5. Be as specific as you can when you learn how to communicate better

Learning how to better communicate has a lot to do with how specific you are when you share your thoughts.

For example, instead of saying ‘Let’s meet tomorrow so we can grab a coffee’, you could say ‘I’d like to meet tomorrow with you so we can catch up. Would you like to meet at 14:00 at Coffee Premium for one hour?’

The first example is not as specific as the second one, but what is it missing?

First of all, when I say ‘I’d like to meet tomorrow with you’, I’m making it clear that it’s going to be only you and me. When I say ‘let’s meet tomorrow’, somehow I leave open the idea of a 3rd person.

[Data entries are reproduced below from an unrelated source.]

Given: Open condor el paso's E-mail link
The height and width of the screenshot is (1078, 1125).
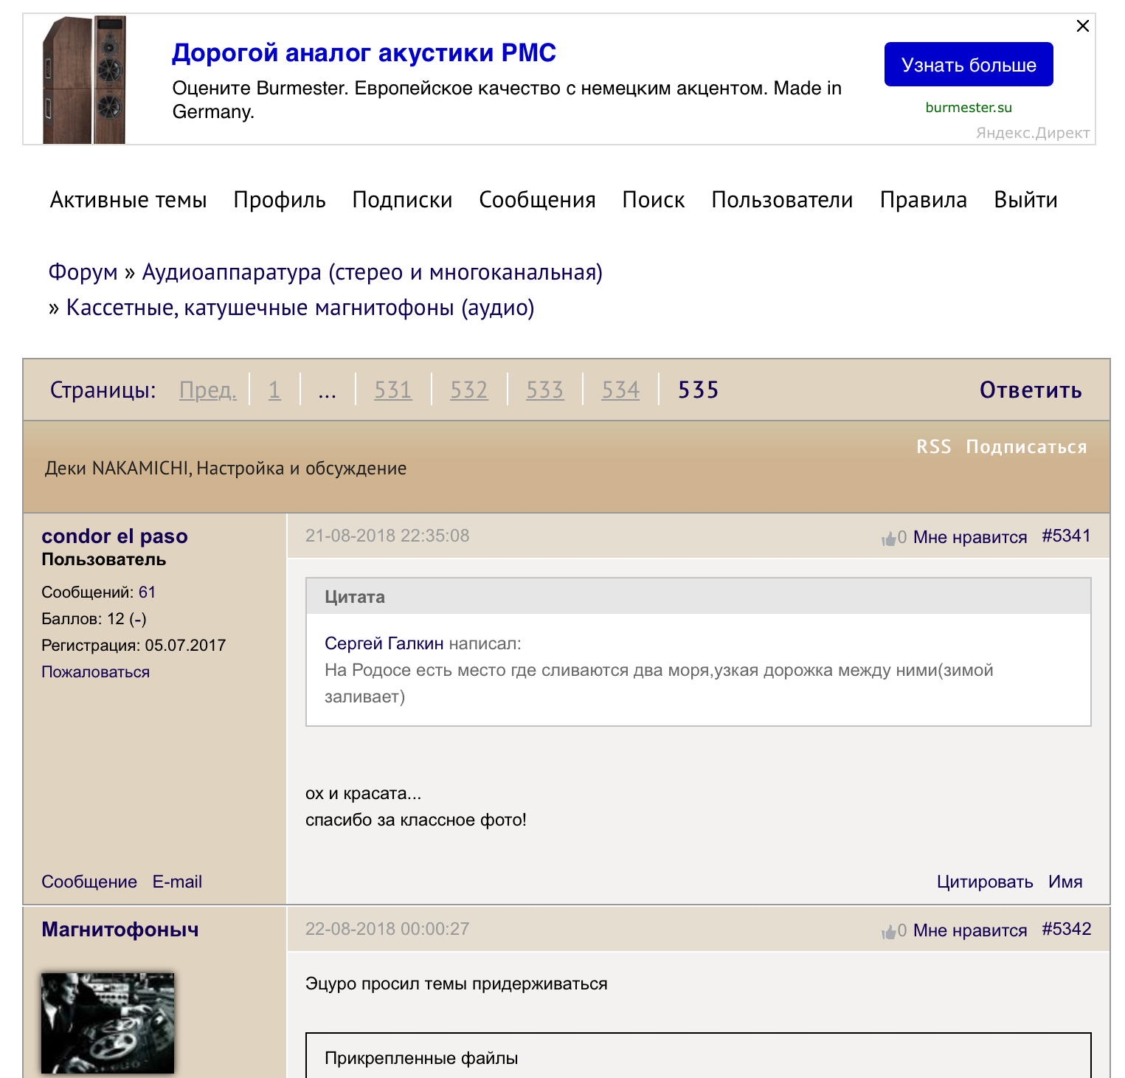Looking at the screenshot, I should (177, 882).
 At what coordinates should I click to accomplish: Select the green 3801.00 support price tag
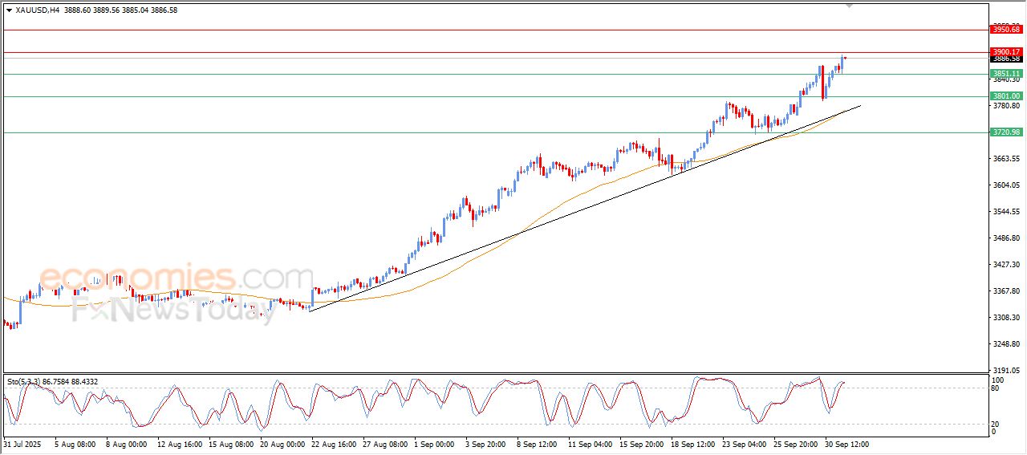click(x=1006, y=96)
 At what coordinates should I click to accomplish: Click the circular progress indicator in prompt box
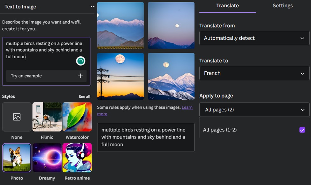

Second, in the first example are not mentioned the hour and the place. Also, in the second example, I’m also stating how long I’m thinking the meeting will last.

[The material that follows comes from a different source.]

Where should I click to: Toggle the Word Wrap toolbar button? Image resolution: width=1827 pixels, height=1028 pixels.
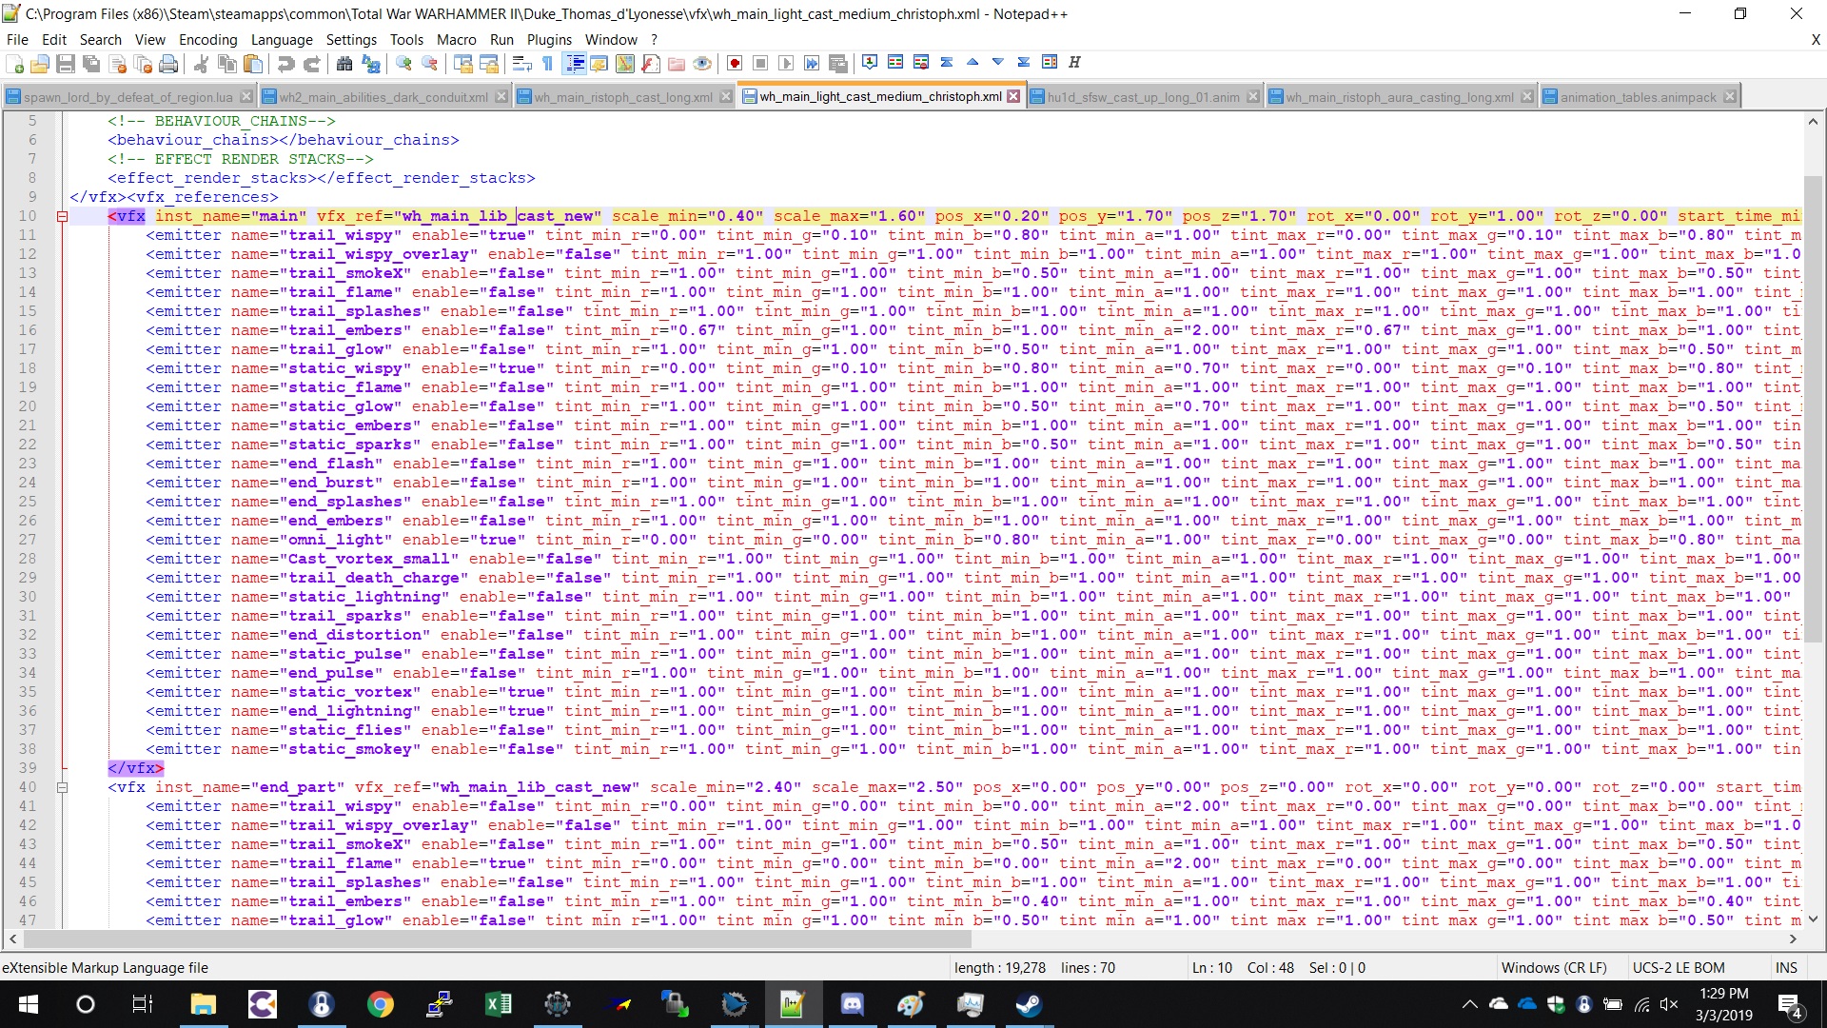(521, 63)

When you’re as specific as possible, the most important thing that’s happening is this: you make sure that both you and the person you’re speaking with are on the same track. The more details you provide with your request, the more you’ll help the other person to understand your request.

When it comes to negotiations, being able to specifically state what you’re requesting is crucial. Otherwise, you’ll give the other person the opportunity to give you whatever they think is fit.

To make sure you learn how to communicate better and become a little more specific, make a google search for 5W1H: where, when, what, why, who, how. You’ll learn more about it.

6. Make sure you know where you are and where you want to be

Building on the previous point, the 5W1H can help you define where you are and where you want to be. Use them to properly understand your current position in relation to whoever you’re speaking.

When you’re learning to communicate better, it’s really important to know where you want to be. After all, what is the reason behind the ideas you’re sharing? What’s the argument that you want to win?

Knowing that as specific as you can, will give you clarity.

But before that, you have to know where you are. It’s not as important because you can get somewhere only by knowing where you want to get. But when you know where you are as well, it will be easier for you because creating a plan for reaching a goal is easier where you know both factors of the equation.

7. Create a friendly environment that encourages honest communication

As I mentioned before, if you know how to win a person, you won’t have to win an argument ever again.

But winning someone is hard and takes time. To do it, you’ll have to build trust, make sure you understand that person, and provide them with at least three of the following:

  • Status: the most significant determinant of human longevity and health;
  • Certainty: when sufficient certainty is present, our brain senses patterns, successfully predicts next steps, and operates much more efficiently;
  • Autonomy: when we feel more autonomous, we’re much more resistant to stress;
  • Relatedness: the ability to feel trust and empathy about others is shaped by whether they are perceived to be part of the same social group;
  • Fairness: the perception of unfairness creates an environment in which trust and collaboration cannot flourish.

To do that, you have to create a friendly environment where honest communication is encouraged. When two people have an honest and clean relationship, the five things mentioned above have more chances to be present.